* _Source text_

/---

Data residency is the principle that data subject to a particular jurisdiction stays inside that jurisdiction at rest. It overlaps with two related ideas:

  • Data sovereignty: the data is subject to the laws of the country it is stored in, including law enforcement access requirements.
  • Data localisation: a stronger version where data must be processed inside the country too, not just stored there.

For email migrations, the practical questions are simple:

  1. Where does the source mailbox live, physically?
  2. Where will the destination mailbox live, physically?
  3. What happens to the bytes in between?

A migration that stays inside one region is operationally easier and legally simpler. A migration that crosses regions is doable, but the path matters. The bytes in transit need a legal basis, and any intermediate storage adds another residency consideration on top of the source and destination ones.

If you have not yet read the broader email migration compliance guide, it is worth doing so first. It covers the controls scaffolding around residency, GDPR, HIPAA, and SOC 2 in one place.

The EU Data Boundary in Microsoft 365

Microsoft has spent the last several years building the EU Data Boundary for the Cloud, which keeps customer data for in-scope services inside EU and EFTA member states at rest and for the majority of processing. For Exchange Online and the rest of Microsoft 365, this means EU-tenanted customer data sits in EU datacentres and is processed by EU-located services for ordinary mail flow, search, and indexing.

What this means for a migration:

  • A tenant provisioned in the EU geo has its mailboxes stored in EU datacentres by default.
  • Cross-tenant migrations between two EU-geo tenants do not need to leave the boundary if the tooling cooperates.
  • Cross-tenant migrations between an EU geo tenant and one in another geo (Americas, APAC) involve a cross-border transfer regardless of tooling.

The EU Data Boundary is not absolute. Microsoft documents a limited set of transfers that still happen, mostly for security operations, abuse investigations, and a narrow class of professional services and remote support sessions. For a routine migration, those exceptions do not apply, but check your DPA and your tenant's geo if you have a specific concern.

\---

* _Records for locating displayed items_
/---

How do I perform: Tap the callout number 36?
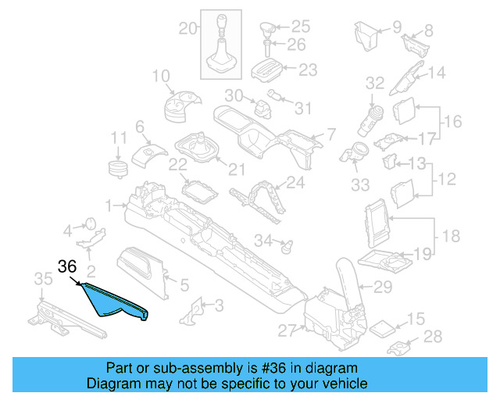[x=67, y=266]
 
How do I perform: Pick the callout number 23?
[x=308, y=70]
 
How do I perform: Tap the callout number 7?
[x=330, y=134]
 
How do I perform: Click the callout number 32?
[x=375, y=82]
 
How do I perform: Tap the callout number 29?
[x=383, y=287]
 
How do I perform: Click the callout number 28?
[x=432, y=337]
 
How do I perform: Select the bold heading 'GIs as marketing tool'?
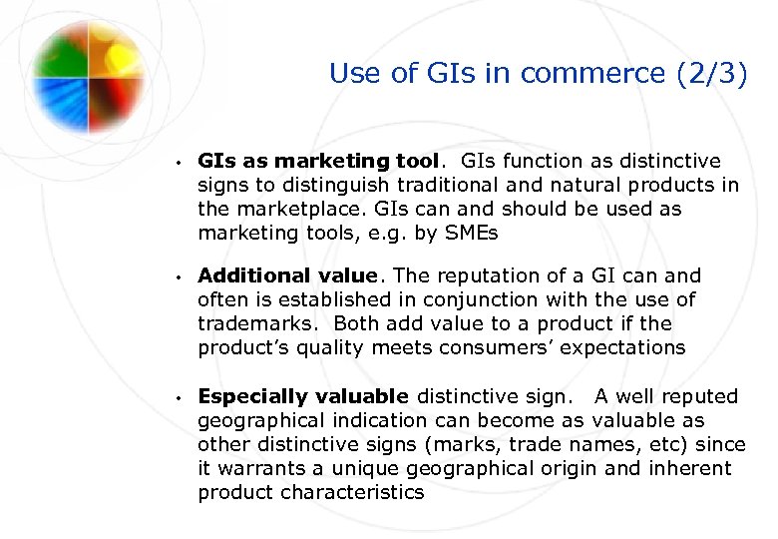(317, 161)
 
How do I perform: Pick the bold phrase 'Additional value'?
(287, 275)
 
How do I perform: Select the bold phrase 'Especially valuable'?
(303, 396)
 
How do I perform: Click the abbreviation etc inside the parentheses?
(645, 444)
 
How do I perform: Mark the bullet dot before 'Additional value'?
(175, 276)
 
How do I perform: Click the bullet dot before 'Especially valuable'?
(175, 397)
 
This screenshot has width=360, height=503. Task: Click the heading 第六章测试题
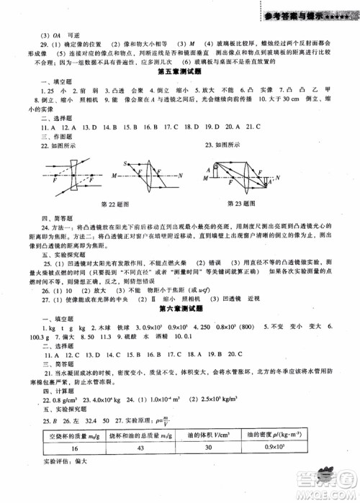[180, 322]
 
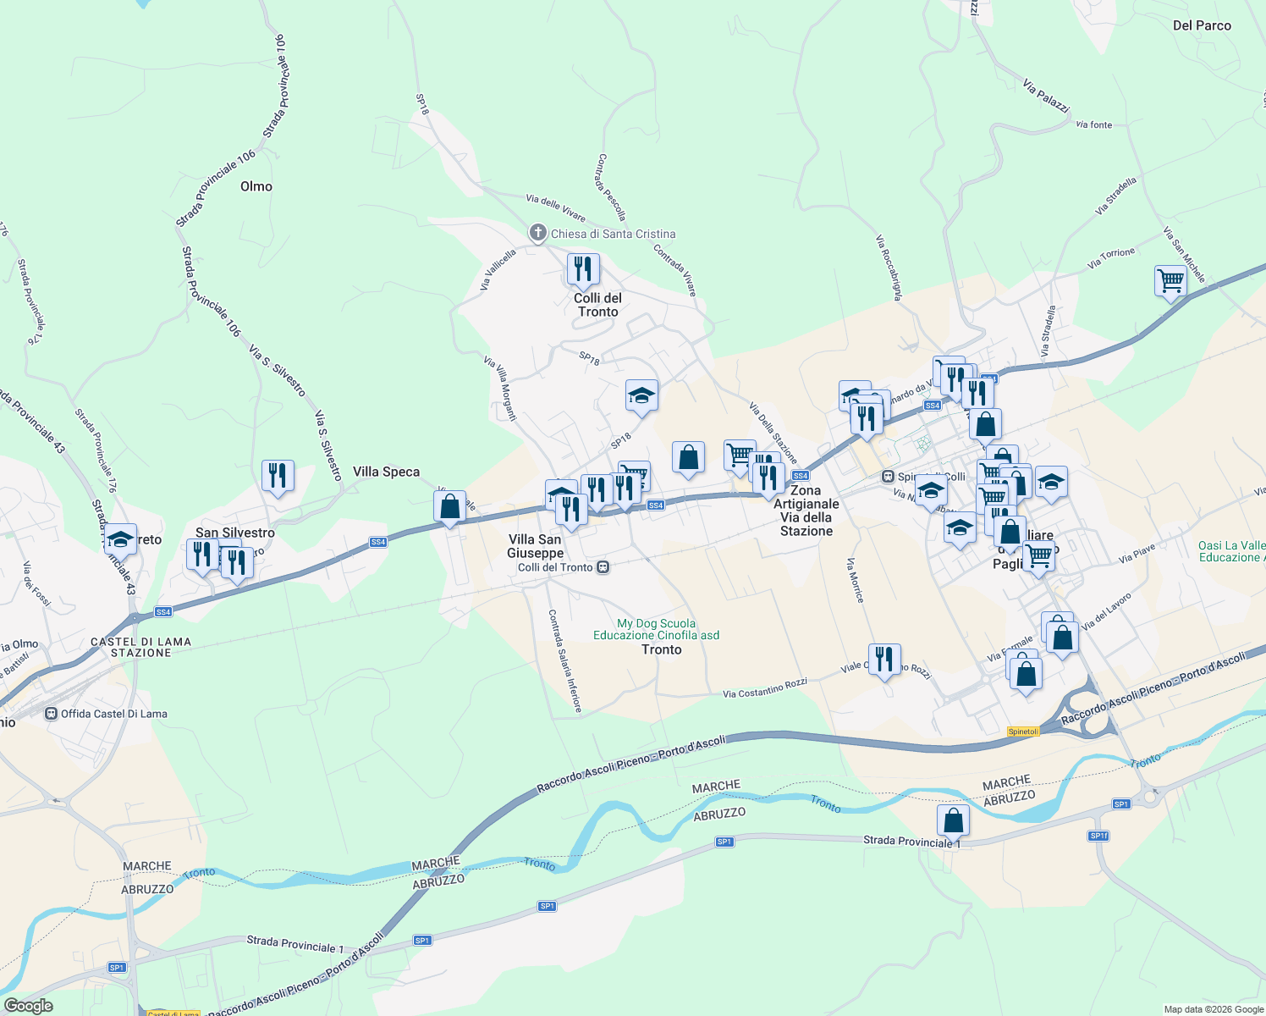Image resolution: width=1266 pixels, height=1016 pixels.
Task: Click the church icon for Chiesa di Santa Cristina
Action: (x=537, y=233)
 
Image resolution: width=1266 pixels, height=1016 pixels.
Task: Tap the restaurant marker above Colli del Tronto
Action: (x=583, y=269)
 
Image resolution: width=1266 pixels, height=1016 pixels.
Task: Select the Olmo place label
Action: (x=256, y=186)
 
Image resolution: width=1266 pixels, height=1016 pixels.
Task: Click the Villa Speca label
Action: (x=386, y=472)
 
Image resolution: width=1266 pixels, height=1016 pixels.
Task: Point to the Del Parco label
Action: (x=1202, y=25)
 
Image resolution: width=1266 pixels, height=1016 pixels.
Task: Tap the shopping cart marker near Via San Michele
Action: (x=1170, y=280)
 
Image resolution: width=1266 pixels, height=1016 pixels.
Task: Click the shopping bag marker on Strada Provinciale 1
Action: (x=953, y=820)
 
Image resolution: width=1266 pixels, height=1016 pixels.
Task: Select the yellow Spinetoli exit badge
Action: (x=1023, y=732)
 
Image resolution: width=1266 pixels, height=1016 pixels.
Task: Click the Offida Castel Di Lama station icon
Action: (x=52, y=714)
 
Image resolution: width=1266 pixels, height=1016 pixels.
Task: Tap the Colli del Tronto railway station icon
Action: (x=603, y=567)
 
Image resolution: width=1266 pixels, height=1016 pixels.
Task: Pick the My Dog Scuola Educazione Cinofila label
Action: (x=657, y=629)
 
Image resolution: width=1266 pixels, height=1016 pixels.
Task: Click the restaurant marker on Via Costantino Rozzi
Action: (x=884, y=659)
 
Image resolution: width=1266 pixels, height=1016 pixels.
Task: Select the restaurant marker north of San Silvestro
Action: (x=278, y=476)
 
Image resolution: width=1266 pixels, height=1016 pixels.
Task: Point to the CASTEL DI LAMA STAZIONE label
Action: (x=140, y=647)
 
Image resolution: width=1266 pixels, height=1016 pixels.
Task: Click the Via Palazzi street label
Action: (x=1046, y=96)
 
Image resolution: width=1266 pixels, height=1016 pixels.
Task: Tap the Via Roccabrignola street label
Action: (x=888, y=268)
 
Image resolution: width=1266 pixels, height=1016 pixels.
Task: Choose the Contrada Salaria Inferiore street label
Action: (x=564, y=660)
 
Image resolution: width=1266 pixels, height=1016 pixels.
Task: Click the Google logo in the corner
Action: (x=28, y=1006)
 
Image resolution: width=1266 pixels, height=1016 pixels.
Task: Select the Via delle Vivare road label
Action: (x=555, y=207)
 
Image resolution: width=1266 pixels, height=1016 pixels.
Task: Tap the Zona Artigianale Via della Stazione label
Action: (x=806, y=511)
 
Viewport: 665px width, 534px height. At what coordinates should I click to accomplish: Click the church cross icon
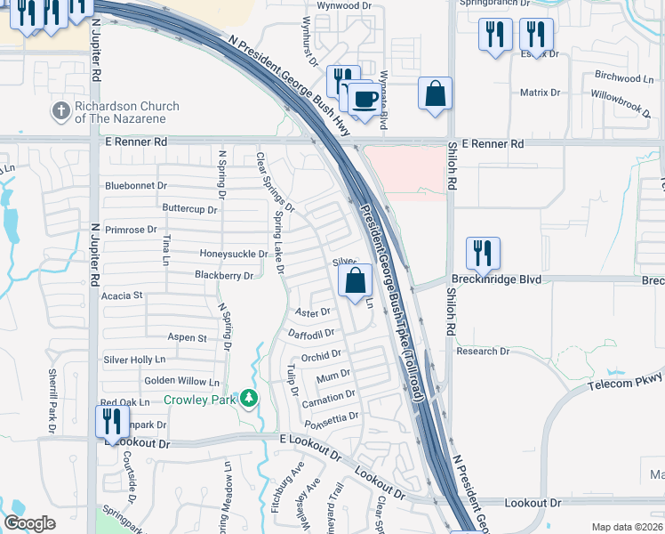(x=61, y=111)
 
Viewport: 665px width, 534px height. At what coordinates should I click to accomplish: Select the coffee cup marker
(x=362, y=99)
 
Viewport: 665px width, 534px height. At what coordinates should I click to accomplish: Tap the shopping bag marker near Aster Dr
(x=355, y=280)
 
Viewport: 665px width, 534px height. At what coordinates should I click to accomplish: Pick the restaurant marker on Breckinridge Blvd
(x=483, y=253)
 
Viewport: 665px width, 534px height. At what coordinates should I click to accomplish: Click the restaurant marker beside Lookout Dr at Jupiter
(x=108, y=420)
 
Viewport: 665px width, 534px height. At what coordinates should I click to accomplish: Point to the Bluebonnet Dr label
(x=136, y=186)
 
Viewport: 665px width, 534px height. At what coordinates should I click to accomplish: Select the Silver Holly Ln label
(x=135, y=360)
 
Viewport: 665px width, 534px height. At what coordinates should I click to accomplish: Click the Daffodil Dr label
(x=311, y=333)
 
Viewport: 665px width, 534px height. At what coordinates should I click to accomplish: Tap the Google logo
(x=29, y=523)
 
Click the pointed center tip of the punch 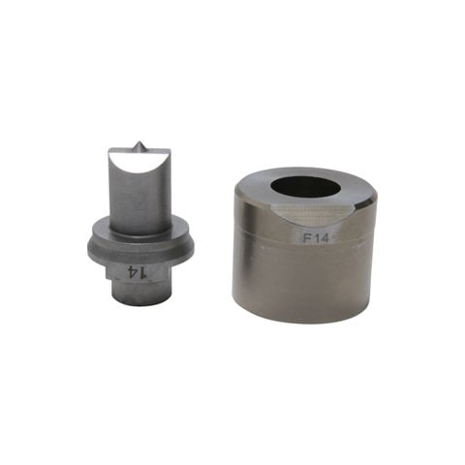point(139,142)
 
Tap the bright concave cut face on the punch point(138,161)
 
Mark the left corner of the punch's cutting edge point(109,149)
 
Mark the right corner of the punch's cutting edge point(168,148)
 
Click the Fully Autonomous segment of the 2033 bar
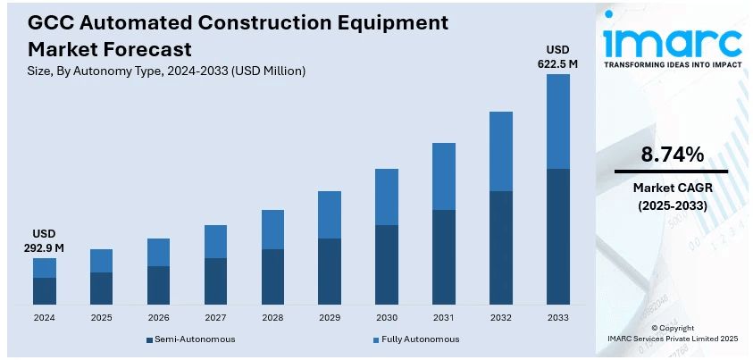pos(557,121)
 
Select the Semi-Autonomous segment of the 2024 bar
pos(45,291)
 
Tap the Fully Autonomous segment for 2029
pos(330,214)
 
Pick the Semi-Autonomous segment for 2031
pos(443,257)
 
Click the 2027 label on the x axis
pos(215,318)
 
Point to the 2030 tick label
pos(386,318)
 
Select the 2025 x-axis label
pos(101,318)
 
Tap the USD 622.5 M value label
pos(557,56)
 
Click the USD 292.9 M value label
pos(45,239)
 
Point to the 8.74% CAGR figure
pos(673,155)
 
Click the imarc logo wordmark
pos(672,41)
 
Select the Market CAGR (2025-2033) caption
pos(671,197)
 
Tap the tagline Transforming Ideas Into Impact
pos(672,65)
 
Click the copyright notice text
pos(672,333)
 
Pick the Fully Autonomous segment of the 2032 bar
pos(500,151)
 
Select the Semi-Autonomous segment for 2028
pos(272,277)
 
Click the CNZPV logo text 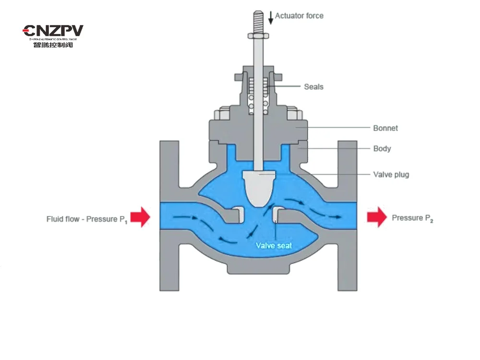point(53,31)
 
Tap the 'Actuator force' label point(299,16)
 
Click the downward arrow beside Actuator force point(271,17)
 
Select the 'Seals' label point(313,87)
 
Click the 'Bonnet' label point(385,128)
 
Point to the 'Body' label point(382,149)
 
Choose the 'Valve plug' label point(391,175)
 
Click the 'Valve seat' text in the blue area point(274,245)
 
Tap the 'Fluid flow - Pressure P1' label point(87,219)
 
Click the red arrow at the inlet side point(140,216)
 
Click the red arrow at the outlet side point(377,216)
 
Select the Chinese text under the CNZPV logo point(53,45)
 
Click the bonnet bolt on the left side point(224,115)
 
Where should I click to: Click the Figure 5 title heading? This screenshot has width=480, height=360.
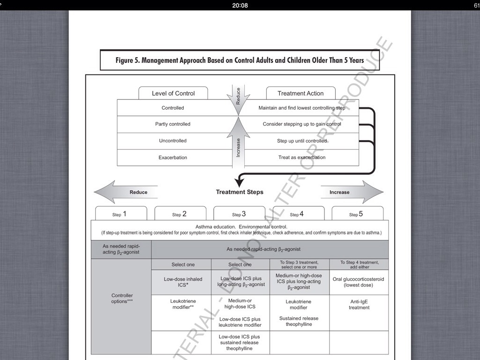pyautogui.click(x=240, y=60)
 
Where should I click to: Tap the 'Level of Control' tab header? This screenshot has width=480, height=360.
pyautogui.click(x=173, y=93)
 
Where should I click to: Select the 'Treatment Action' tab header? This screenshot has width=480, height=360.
pyautogui.click(x=300, y=93)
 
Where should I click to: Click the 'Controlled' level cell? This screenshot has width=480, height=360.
pyautogui.click(x=173, y=108)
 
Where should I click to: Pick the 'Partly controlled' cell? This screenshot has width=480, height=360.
pyautogui.click(x=173, y=124)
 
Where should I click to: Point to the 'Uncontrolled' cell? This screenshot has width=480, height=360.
pyautogui.click(x=173, y=141)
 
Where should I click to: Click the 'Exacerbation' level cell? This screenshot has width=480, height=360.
pyautogui.click(x=173, y=158)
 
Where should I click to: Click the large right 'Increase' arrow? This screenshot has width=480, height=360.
pyautogui.click(x=352, y=192)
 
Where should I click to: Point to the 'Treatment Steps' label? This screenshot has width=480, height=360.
pyautogui.click(x=240, y=192)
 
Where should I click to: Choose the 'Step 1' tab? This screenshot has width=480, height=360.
pyautogui.click(x=121, y=214)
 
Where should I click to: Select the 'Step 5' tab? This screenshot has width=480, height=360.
pyautogui.click(x=357, y=214)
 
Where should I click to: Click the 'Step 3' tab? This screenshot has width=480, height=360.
pyautogui.click(x=239, y=214)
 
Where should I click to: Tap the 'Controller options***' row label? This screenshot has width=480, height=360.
pyautogui.click(x=121, y=299)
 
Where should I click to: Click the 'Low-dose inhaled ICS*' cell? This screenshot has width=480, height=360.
pyautogui.click(x=183, y=282)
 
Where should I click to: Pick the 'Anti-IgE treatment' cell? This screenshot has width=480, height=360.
pyautogui.click(x=359, y=305)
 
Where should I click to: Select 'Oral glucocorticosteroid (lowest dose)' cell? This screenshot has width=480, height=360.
pyautogui.click(x=359, y=282)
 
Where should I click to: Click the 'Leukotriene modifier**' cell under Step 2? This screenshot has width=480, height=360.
pyautogui.click(x=183, y=305)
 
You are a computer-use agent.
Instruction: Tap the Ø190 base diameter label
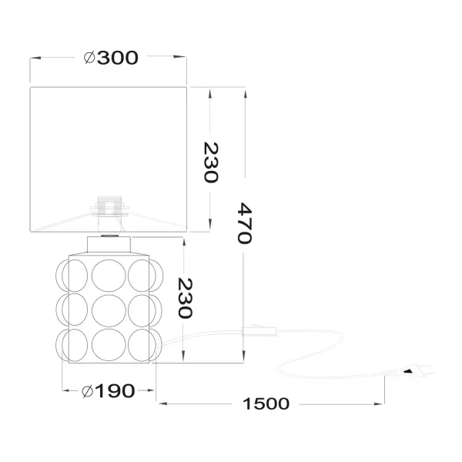click(109, 390)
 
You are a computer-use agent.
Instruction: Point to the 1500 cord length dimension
click(264, 403)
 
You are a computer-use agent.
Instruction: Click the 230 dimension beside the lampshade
click(211, 162)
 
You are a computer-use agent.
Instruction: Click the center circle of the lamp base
click(108, 309)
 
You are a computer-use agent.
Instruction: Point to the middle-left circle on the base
click(75, 309)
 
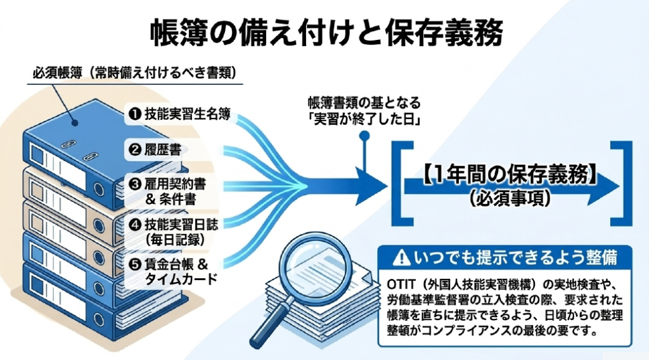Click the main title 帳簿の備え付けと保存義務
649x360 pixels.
pos(326,33)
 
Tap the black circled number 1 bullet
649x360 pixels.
pos(135,114)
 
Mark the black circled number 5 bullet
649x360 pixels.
pos(135,264)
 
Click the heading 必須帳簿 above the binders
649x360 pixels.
pos(58,73)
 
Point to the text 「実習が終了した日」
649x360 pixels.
pos(364,120)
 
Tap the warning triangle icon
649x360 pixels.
pos(401,257)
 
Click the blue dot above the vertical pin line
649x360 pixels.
pos(364,136)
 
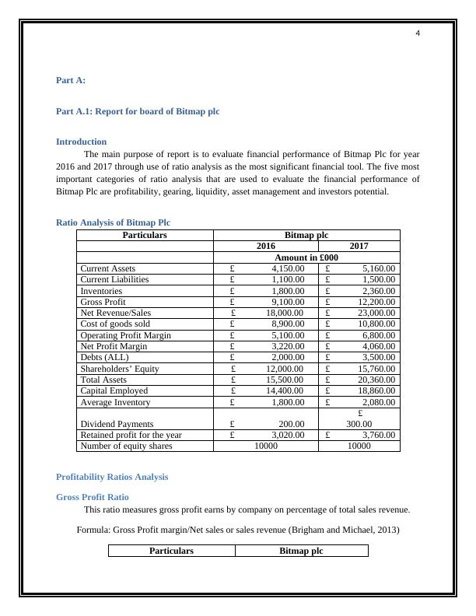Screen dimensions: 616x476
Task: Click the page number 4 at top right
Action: [418, 33]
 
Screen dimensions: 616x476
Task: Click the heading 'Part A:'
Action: [71, 80]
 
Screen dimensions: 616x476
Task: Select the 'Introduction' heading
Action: [82, 142]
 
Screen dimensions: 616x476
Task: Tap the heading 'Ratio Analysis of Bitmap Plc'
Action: [113, 222]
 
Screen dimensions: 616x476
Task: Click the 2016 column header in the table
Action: [266, 246]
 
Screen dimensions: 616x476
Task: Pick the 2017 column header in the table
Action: [359, 246]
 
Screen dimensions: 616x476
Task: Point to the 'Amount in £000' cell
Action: [306, 257]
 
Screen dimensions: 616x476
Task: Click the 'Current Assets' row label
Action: [108, 268]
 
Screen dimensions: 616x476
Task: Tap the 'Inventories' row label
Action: [102, 291]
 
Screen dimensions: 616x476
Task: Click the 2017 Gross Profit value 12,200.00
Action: [376, 302]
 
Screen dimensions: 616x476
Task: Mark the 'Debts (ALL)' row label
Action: [105, 357]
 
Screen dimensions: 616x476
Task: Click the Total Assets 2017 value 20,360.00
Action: [376, 380]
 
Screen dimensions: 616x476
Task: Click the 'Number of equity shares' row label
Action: [126, 446]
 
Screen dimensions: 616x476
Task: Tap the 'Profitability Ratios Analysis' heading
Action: [112, 477]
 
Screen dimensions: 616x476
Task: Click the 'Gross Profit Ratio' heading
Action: [93, 496]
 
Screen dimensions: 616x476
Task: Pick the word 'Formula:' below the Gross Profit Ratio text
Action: [93, 530]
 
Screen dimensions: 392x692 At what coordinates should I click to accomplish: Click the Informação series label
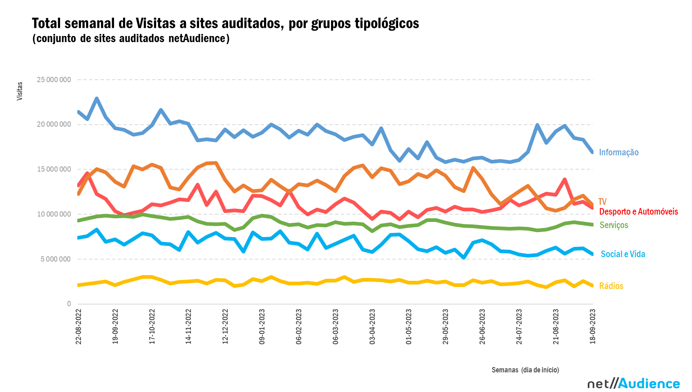pos(618,152)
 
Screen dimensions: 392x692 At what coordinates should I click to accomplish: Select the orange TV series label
pos(602,202)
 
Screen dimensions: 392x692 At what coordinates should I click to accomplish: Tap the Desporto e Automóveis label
pos(638,212)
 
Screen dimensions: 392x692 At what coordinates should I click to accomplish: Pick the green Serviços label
pos(614,225)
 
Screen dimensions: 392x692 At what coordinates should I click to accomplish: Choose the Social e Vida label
pos(623,254)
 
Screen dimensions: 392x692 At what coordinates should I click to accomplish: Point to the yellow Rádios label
pos(611,286)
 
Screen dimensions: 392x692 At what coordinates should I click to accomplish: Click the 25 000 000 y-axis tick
pos(54,80)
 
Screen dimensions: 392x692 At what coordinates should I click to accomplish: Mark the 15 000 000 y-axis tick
pos(54,169)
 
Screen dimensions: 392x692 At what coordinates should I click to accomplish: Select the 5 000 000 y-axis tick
pos(56,259)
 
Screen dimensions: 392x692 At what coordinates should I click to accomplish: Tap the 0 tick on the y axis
pos(69,304)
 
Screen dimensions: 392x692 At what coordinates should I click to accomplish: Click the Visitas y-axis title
pos(20,91)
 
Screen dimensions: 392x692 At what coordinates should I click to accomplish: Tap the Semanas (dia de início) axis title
pos(525,370)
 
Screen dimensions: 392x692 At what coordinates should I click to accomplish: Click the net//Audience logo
pos(633,383)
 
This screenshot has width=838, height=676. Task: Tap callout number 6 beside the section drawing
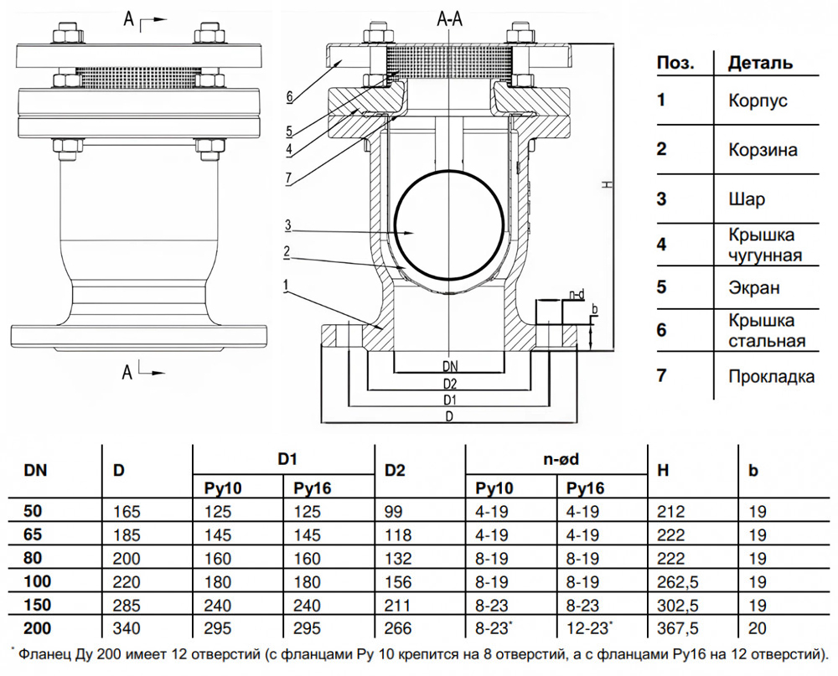click(x=289, y=96)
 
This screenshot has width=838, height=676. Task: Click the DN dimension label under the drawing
click(x=450, y=366)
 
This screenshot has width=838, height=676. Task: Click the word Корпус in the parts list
click(x=758, y=101)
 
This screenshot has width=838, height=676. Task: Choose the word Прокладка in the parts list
click(x=771, y=376)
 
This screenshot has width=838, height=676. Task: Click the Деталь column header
click(x=760, y=63)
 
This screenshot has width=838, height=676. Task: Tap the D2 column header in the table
click(x=394, y=471)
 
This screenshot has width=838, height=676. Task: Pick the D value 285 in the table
click(x=125, y=604)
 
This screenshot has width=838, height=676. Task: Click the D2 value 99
click(x=391, y=510)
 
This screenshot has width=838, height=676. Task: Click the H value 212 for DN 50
click(x=672, y=510)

\---

* _Task requirements_
In the data residency text, reproduce the stretch from "1. Where does" through "in one place.", switching "bytes" to "data".

* _In response_
1. Where does the source mailbox live, physically?
  2. Where will the destination mailbox live, physically?
  3. What happens to the data in between?

A migration that stays inside one region is operationally easier and legally simpler. A migration that crosses regions is doable, but the path matters. The data in transit need a legal basis, and any intermediate storage adds another residency consideration on top of the source and destination ones.

If you have not yet read the broader email migration compliance guide, it is worth doing so first. It covers the controls scaffolding around residency, GDPR, HIPAA, and SOC 2 in one place.